Sometimes I felt like I want to be truly submerged in Mumbai. It’s wafty with spices deep and rich, the colors busy and bright and everywhere, the music foreign yet soulful. A wealth of humanity I yearned to physically interweave with as much as possible. 

But the people have a way of physically placing themselves in the world I can’t pretend to imitate. One: on a busy streetside, in the gully of bicycles and ginger-footed strollers avoiding puddles, a barefoot man, perched on the seat of a parked motorbike, resting on his own shin. His leg is bent so far that is sole is facing upwards, his torso relaxed, his face unphased, a little spaced. All the effort of a gentle breeze. 

This is a folding of the body that would normally – for me or other white men at least – signal the summoning of immense, stiff discipline. As though to use the body for support, and and to avoid barriers between the body and the world, is the sign of some kind of superhuman nobility and physical practice. Like just sitting there in the world taking up a little space can’t just be as natural and unencumbered, unpolluted by effort and planning, as a leaf, brown and crispy, drifting down from a familiar east coast tree on a boring November afternoon and alighting on a wide, open, concrete square delineating where people feel comfortable walking. But for me, it can’t.

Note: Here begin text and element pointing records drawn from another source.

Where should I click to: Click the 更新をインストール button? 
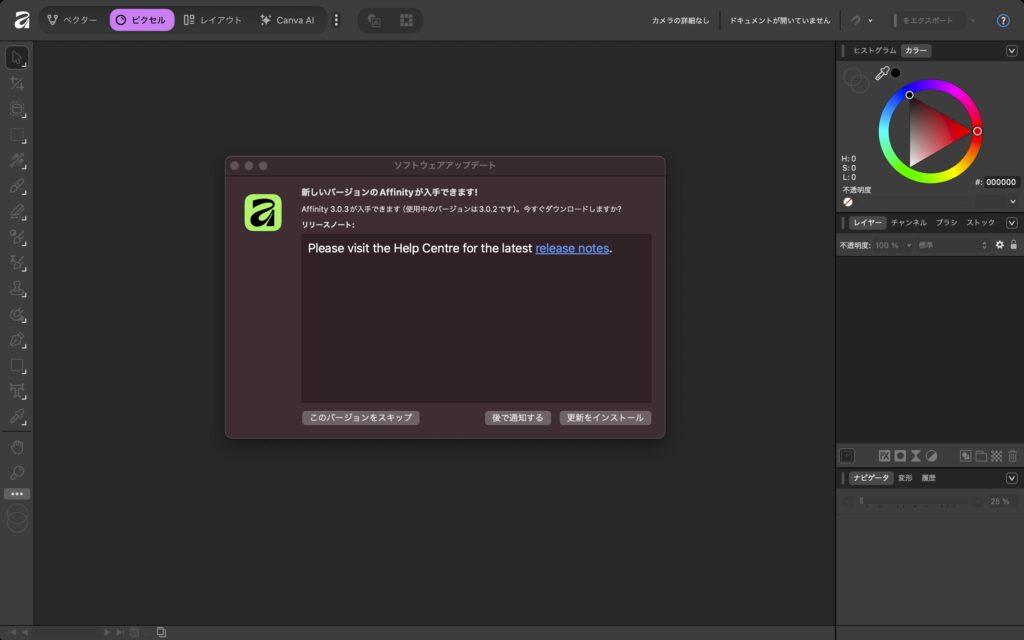pyautogui.click(x=605, y=418)
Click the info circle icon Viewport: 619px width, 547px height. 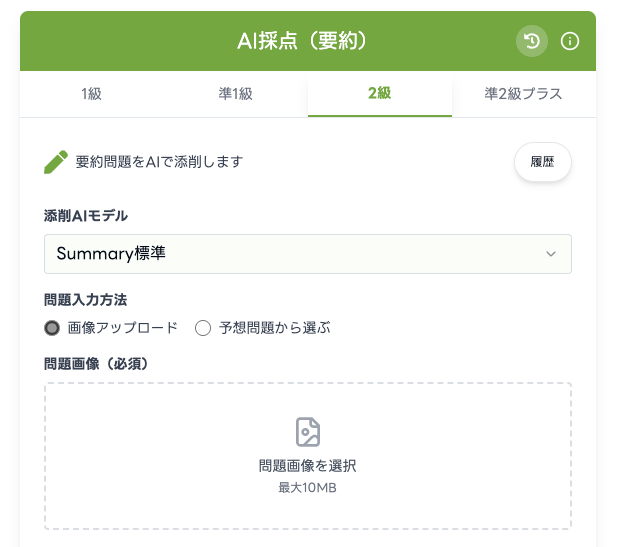point(570,41)
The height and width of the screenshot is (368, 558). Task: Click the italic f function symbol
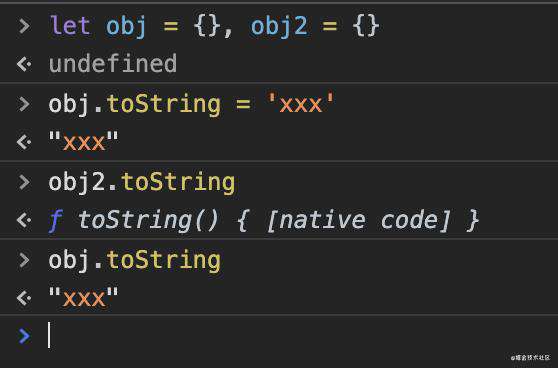[56, 221]
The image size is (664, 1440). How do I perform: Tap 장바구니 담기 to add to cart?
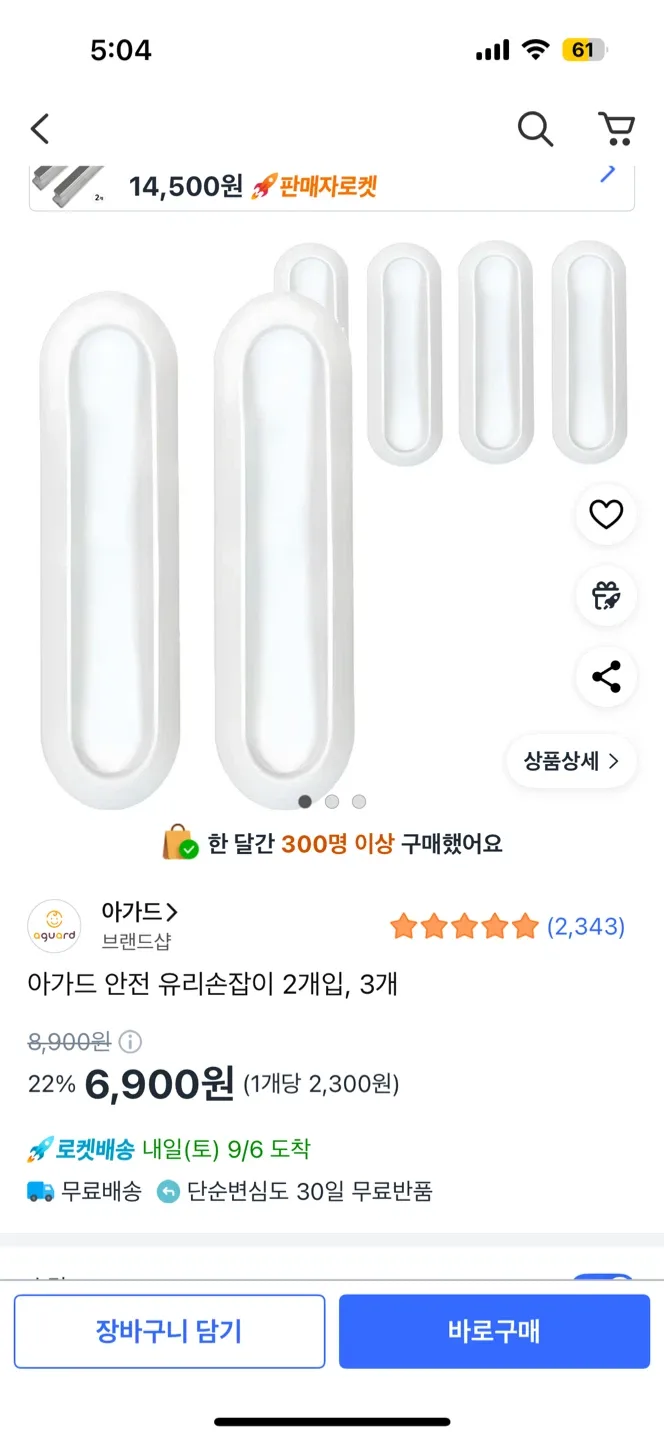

Within my yearning to be one with the kind of unfolding metastitization of rich and personal expression that I felt Mumbai acting out, the irony – a fancy abstract word evoking interruptive record scratches – is this: there are stalagmites and tites or other long-formed, hard features that are if not a controlling interest are still probably the largest voting block in the board of directors of how I feel. Which determine what I have the courage to do in a day. When I was They kept me relieved -- very relieved -- to be in a tower, behind a gate, on the seventh floor. And kept me feeling bold and energetic and fully spent just from having gone out beyond those gates and through and around the inspiring noises and people in the busy river of motorized tricycles they call rickshaws, get lunch, and return. And generally confined my experience to the most carefully manicured peaks of experience, the air conditioning and bused tables, and shuttling between them. I know that I probably cannot go get a train, and get off somewhere else in India, and walk out and find somewhere to sleep without feeling scared, overwhelmed, or some kind of unease with the world. To know that, to submerge in what inspires me, for all kinds of totally understandable but sheepish reasons, is not what I really “want,” whatever want means.  

So I hung in the pool on the tower roof, head just above the water’s reflection of the brownish, molted, expressionist urban landscape below, listening to the lyrical, lilting, mystical wailing floating up to me from the minarets. 

And now my comfort demands that I make a point, like it demands clean sheets and my own bed in a private resting spaces. But maybe just this once, I can say no. These words can just take up a little space and nothing else, like a comfortable barefoot man.